En vue de témoigner leur admiration à ceux qui l’avaient si généreusement donné (paroles du colonel), le colonel fit une collecte parmi les officiers de son état-major au camp de Coëtquidan et vint accompagner de son capitaine d’ordonnance et de l’aumônier catholique du régiment, Mr l’abbé J[osep]h Vigliero, le jour de Noël, remettre à un comité constitué par lui et composé de Mr. Le Curé, Mr de Tanouarn, Mr Guisnard, adjoint faisant fonction de maire et de Me Guillemin, notaire, la royale somme de neuf mille deux-cent cinquante francs pour être partagée entre les veuves et les orphelins de la guerre. Le comité invita le colonel à venir faire lui-même la remise de cette somme aux intéressés le jour du 1er de l’an (1919). L’invitation fut aussitôt acceptée avec plaisir et au jour fixé, le colonel, accompagné du Lt-colonel et de l’abbé Vigliero, après avoir dîné au presbytère, remit, à la salle du Patronage, la généreuse offrande destinée à chaque veuve et chaque orphelin des vaillants héros guipryens tombés au champ d’honneur.
En même temps, il nous remettait la liste des soldats décédés au camp de Coëtquidan de la grippe qui, cette année, régna d’une façon terrible dans le monde entier et y fit de si nombreuses victimes, en plus de celles de la guerre, portant en entête : Membres du 141e régiment d’artillerie américain, décédés à Coëtquidan dont nous devons honorer la mémoire avec cette petite offrande pour les victimes de la guerre de la commune de Guipry. »
 

Carte postale. Collection particulière.

Largement contrôlée par la censure, la presse locale, principalement utilisée par Y.-H. Nouilhat et C. Hélias dans leurs études respectives, a sans doute eu tendance à minimiser les tensions entre Français et Américains dans la période antérieure au 11 novembre 1918. Si elles ne se sont sans doute pas exprimées de la même manière, il n’en reste pas moins que ces tensions, mêmes minimes, mêmes cachées, étaient bien présentes avant l’Armistice : sans doute cependant la Victoire a-t-elle permis de les exprimer plus ouvertement, y compris via la presse. C’est du moins ce que laisse entendre la consultation de sources originellement non-destinées à la diffusion, lettres ou carnets, échappant de ce fait à toute censure – éventuelle autocensure mise à part. 

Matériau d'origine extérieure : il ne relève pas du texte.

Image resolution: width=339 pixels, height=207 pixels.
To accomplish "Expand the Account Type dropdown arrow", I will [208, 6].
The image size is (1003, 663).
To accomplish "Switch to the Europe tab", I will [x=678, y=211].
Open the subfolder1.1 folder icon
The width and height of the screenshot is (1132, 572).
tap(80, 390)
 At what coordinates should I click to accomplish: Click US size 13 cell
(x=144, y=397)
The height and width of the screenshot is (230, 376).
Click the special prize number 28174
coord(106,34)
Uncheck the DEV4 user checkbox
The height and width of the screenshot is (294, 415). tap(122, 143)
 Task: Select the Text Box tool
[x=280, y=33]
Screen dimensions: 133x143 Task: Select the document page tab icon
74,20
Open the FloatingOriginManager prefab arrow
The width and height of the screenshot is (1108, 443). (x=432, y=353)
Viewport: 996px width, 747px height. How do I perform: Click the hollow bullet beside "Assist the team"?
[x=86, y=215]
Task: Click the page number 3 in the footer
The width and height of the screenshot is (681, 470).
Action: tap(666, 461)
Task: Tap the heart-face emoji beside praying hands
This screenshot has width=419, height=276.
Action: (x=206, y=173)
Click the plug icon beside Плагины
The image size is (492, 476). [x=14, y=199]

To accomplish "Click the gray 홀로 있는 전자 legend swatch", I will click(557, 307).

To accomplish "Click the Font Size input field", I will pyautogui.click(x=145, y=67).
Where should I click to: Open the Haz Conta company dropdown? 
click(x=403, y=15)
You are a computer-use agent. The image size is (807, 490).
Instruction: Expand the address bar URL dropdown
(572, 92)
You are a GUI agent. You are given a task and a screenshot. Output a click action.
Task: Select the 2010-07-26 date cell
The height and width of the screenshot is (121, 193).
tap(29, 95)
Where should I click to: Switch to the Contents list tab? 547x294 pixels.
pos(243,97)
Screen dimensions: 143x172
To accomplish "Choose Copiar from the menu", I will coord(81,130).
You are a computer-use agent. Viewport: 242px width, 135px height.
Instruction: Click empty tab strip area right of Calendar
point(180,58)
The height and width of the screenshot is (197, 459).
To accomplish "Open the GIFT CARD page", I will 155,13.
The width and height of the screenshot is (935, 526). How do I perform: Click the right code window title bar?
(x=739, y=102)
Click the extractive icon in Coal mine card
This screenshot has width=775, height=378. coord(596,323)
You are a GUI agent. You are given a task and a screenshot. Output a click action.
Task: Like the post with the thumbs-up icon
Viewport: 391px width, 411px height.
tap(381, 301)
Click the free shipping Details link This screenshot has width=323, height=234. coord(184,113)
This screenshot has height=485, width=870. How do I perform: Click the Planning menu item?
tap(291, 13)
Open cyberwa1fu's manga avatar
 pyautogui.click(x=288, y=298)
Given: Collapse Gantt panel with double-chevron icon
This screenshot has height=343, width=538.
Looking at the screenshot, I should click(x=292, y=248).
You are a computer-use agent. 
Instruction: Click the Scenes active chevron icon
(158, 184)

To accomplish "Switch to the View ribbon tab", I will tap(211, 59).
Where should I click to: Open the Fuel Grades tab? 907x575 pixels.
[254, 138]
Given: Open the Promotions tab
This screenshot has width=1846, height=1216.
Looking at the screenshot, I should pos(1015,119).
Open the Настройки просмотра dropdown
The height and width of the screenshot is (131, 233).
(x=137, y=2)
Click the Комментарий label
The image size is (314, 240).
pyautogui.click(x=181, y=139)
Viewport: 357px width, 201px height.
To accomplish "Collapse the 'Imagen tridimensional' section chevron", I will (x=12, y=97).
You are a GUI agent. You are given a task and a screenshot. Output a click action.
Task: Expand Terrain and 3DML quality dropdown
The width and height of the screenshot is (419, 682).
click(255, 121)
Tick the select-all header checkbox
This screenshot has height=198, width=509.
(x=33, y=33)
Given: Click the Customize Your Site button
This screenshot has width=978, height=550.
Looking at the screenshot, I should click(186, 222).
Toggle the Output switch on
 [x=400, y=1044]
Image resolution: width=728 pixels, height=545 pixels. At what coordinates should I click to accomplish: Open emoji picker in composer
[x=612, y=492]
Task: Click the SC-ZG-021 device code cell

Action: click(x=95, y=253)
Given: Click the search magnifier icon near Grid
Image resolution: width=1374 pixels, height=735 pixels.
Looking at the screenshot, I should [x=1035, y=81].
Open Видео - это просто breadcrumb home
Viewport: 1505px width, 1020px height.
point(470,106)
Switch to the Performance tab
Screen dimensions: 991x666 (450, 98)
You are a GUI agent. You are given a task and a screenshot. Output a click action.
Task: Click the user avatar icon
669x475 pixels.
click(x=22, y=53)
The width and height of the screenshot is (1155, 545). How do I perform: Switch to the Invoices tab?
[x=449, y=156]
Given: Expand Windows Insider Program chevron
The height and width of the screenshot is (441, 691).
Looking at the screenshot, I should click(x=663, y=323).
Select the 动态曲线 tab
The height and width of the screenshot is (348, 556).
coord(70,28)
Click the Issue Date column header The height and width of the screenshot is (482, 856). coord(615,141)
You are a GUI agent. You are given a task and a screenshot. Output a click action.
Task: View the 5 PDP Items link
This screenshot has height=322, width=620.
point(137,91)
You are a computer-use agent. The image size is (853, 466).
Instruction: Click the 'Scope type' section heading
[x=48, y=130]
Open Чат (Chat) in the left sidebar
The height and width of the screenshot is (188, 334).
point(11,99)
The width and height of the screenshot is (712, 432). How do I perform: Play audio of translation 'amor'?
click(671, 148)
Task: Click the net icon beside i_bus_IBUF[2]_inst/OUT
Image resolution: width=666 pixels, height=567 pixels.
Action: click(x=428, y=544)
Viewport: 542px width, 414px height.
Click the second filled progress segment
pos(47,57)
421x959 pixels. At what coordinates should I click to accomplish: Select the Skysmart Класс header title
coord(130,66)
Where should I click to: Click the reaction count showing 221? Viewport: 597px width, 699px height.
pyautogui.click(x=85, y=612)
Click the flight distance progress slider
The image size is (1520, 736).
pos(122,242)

En cela, ces premières indications laissent entendre qu’il conviendrait sans doute de pousser plus loin l’analyse, d’y inclure aussi et surtout les sources produites par les Américains eux-mêmes, afin de mieux saisir la nature des relations nouées entre civils et soldats entre juin 1917 et août 1919, dans toute leur complexité.

Yann LAGADEC

 

 

 

 

 

1 NOUILHAT, Yves-Henri,  Les Américains à Nantes et Saint-Nazaire, 1917-1919, Paris, Les Belles-Lettres, 1972 et HELIAS, Claude, Les Américains à Brest, 1917-1919, mémoire de maîtrise, Brest, Université de Bretagne occidentale, 1991.

2 Sur ce point, voir HELIAS, Claude, Les Américains à Brest…, op. cit., p. 16-18.

3 L’Eclaireur dinannais, 13 mai 1917.

4 La Résistance. Croix de Morlaix, 29 décembre 1917.

5 WASHBURN, Slter, One of the Yankee Division, Boston/New York, Houghton Miffin, 1919, p. 20.

6 DUMONT-LE DOUAREC, Jean-Pol, Armandine. Lettres d’amour, de Binic au front (1914-1918), Spézet, Keltia Graphic, 2008, p. 126.

7 ABJEAN, René-Noël, La guerre finira bientôt. 1914-1918 à Plouguerneau et au front, Brest, Emgléo-Breizh, 2009, p. 298.

8 DUPRE, Léon-Antoine, Carnet de route d’un gosse des tranchées, Paris, Michel Lafon, 2013, p. 283.